Nicaragua: tensione resta alta alla vigilia del dialogo

Un'immagine d'archivio delle proteste in Nicaragua: una ragazza avvolta dalla bandiera del Nicaragua affronta uno schieramento di polizia.
Immagine delle proteste in Nicaragua. (Archivio)

MANAGUA. – Alla vigilia dell’inizio del “dialogo nazionale” proposto dal presidente Daniel Ortega e gestito dalla Conferenza episcopale, la tensione resta alta in Nicaragua, dove l’opposizione al governo intende mantenere la sua protesta di piazza, per chiedere giustizia per le vittime della repressione.

Rappresentanti del movimento studentesco, dei contadini organizzatisi contro il progetto di canale interoceanico del governo e altri settori della società civile hanno diffuso una dichiarazione comune, nella quale hanno confermato che parteciperanno al dialogo, anche se -come hanno già detto i vescovi- “le condizioni non sono quelle idonee”.

“Esigiamo la fine immediata della repressione, l’attacco e l’assedio della popolazione da parte del governo, attraverso i suoi gruppi paramilitari”, si legge nella dichiarazione, nella quale si sottolinea l’importanza di “dare una giustizia giusta” per i morti nelle proteste che si susseguono da quasi un mese, almeno 45 ma che potrebbero anche essere più di 60, in assenza di un bilancio ufficiale di vittime.

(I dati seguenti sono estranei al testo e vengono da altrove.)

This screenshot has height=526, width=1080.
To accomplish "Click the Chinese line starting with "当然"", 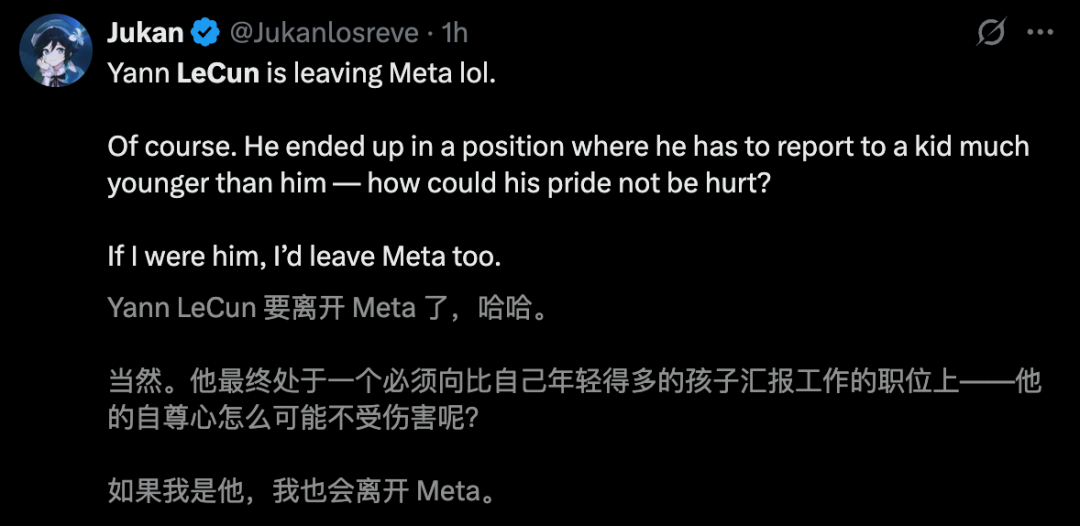I will [x=575, y=381].

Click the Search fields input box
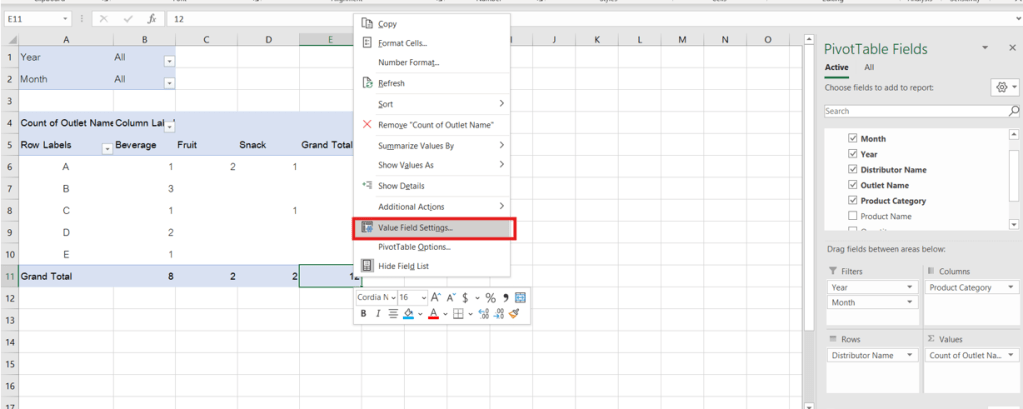(x=915, y=111)
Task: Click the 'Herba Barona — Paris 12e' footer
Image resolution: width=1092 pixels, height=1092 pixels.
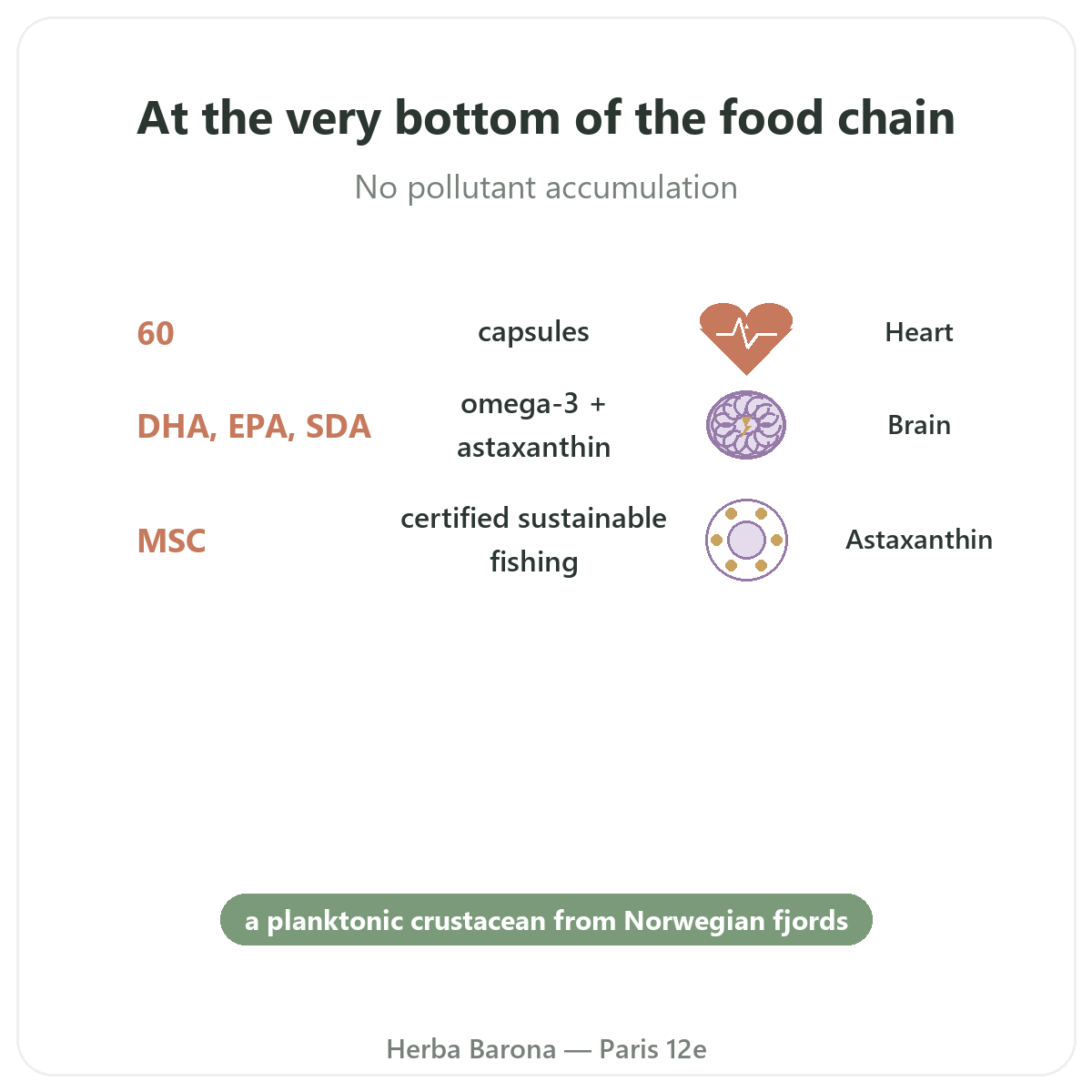Action: pyautogui.click(x=546, y=1049)
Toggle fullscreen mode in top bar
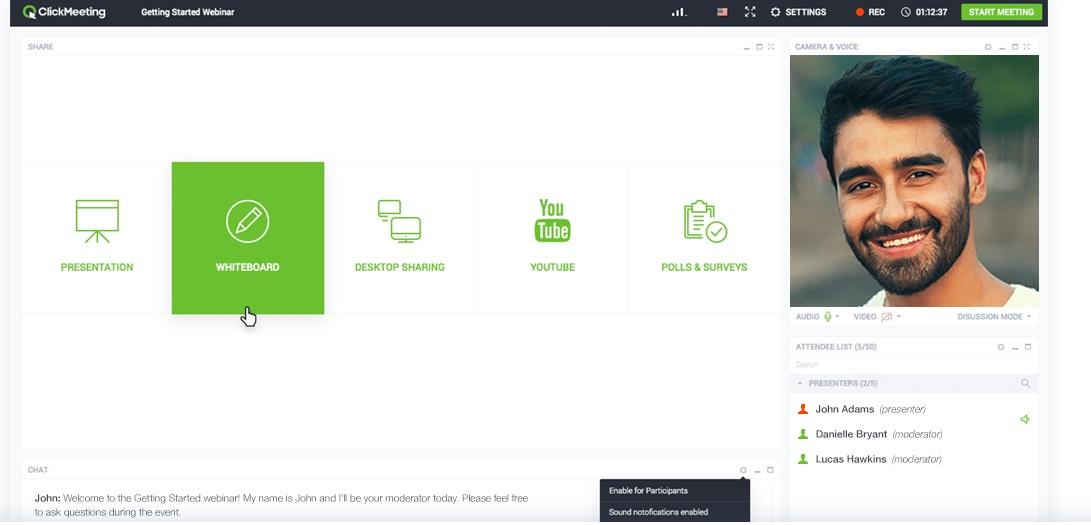The width and height of the screenshot is (1091, 525). (750, 12)
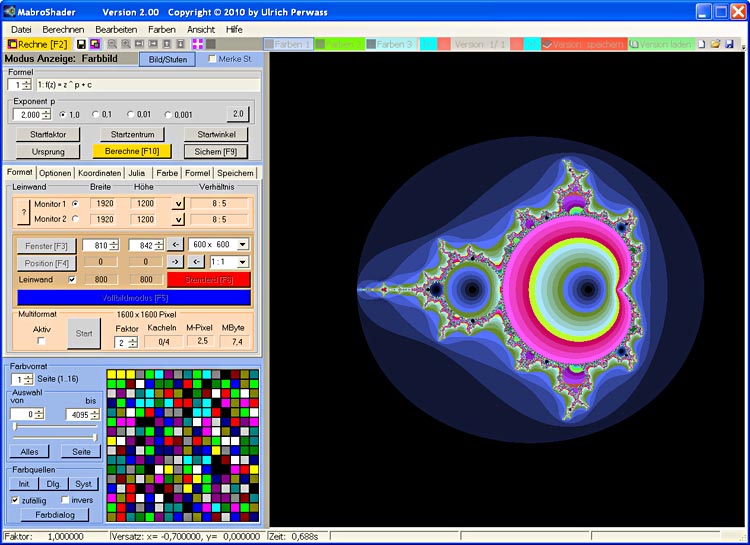The width and height of the screenshot is (750, 545).
Task: Switch to the Julia tab
Action: [137, 173]
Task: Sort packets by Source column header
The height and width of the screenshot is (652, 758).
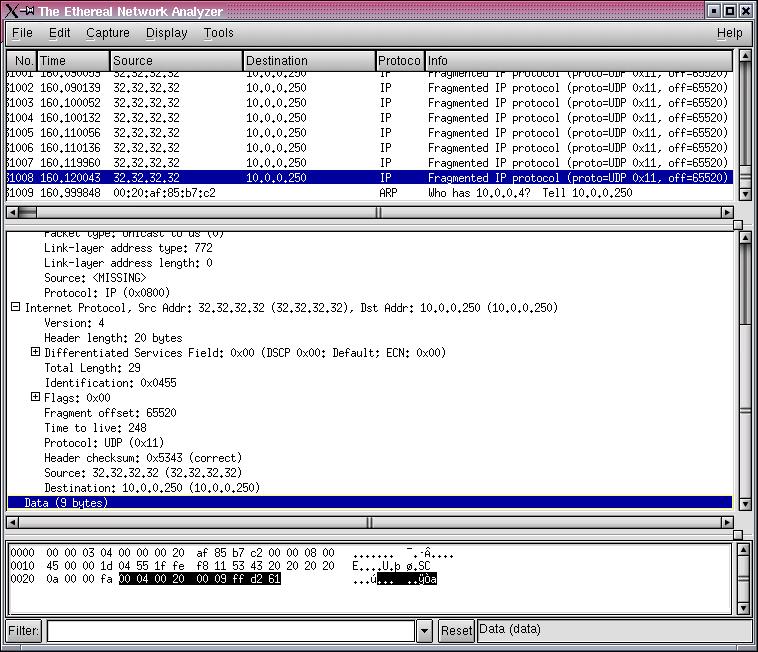Action: 176,61
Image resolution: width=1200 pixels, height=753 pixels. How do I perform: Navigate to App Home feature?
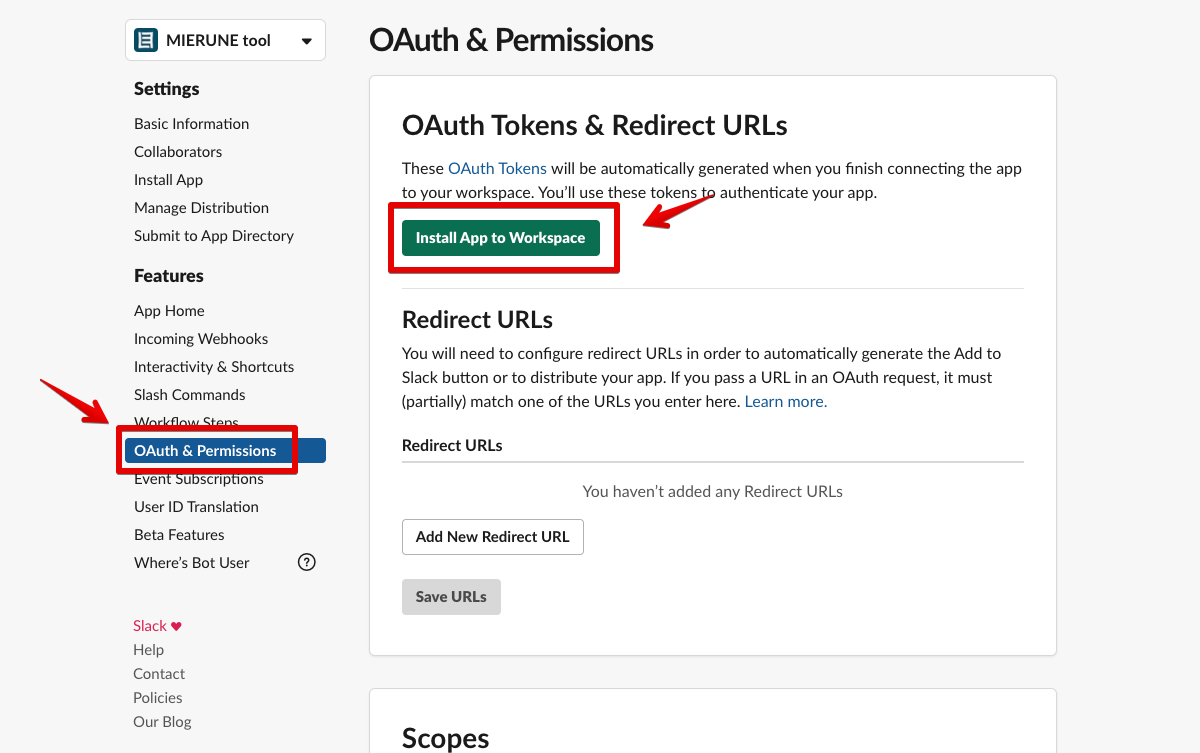tap(169, 311)
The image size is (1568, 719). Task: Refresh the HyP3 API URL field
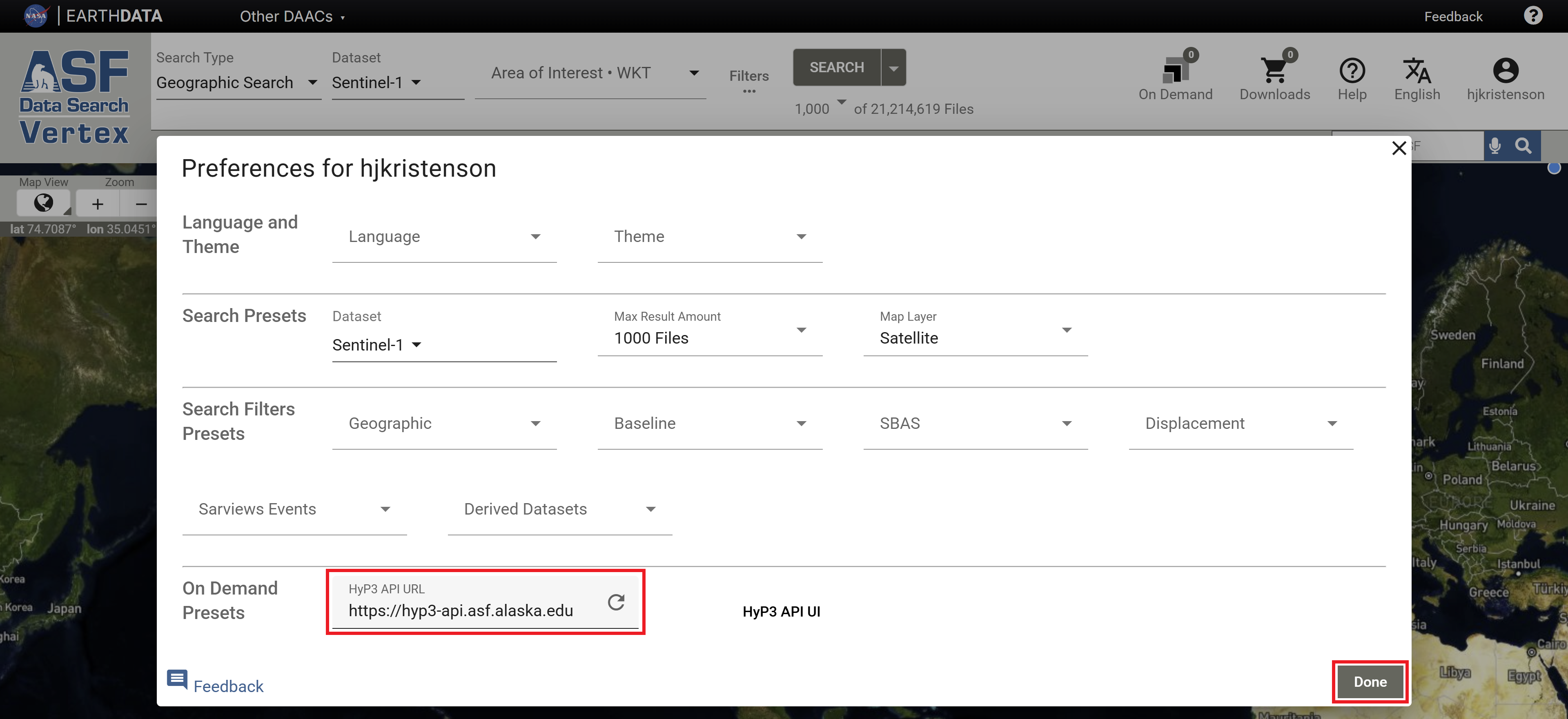(616, 603)
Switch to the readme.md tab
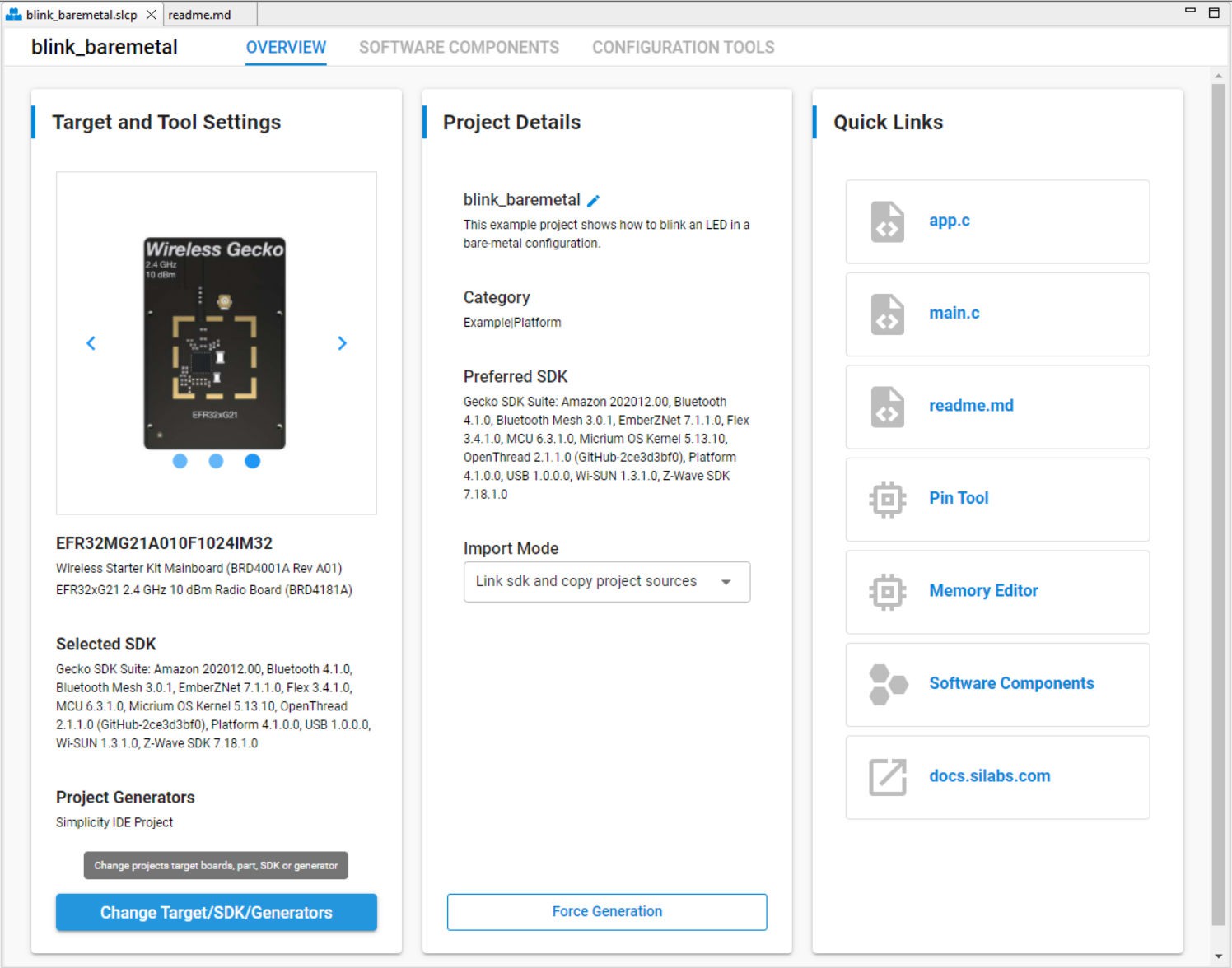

La Chiesa nicaraguense aveva fissato quattro condizioni per accettare di mediare nel dialogo proposto da Ortega, ma solo la prima è stata ottenuta: il governo ha accettato l’invio di una missione del Consiglio Interamericano per i Diritti Umani (Cidh) per controllare la situazione nel paese.

Monsignor Silvio Baez, vescovo ausiliare di Managua, ha assicurato da parte sua che “il dialogo non è alternativo alla pressione popolare pacifica, né una capitolazione davanti alla repressione che soffre il popolo” e non diventerà “un tentativo di tornare alla tranquillità artificiale di qualche settimane fa”.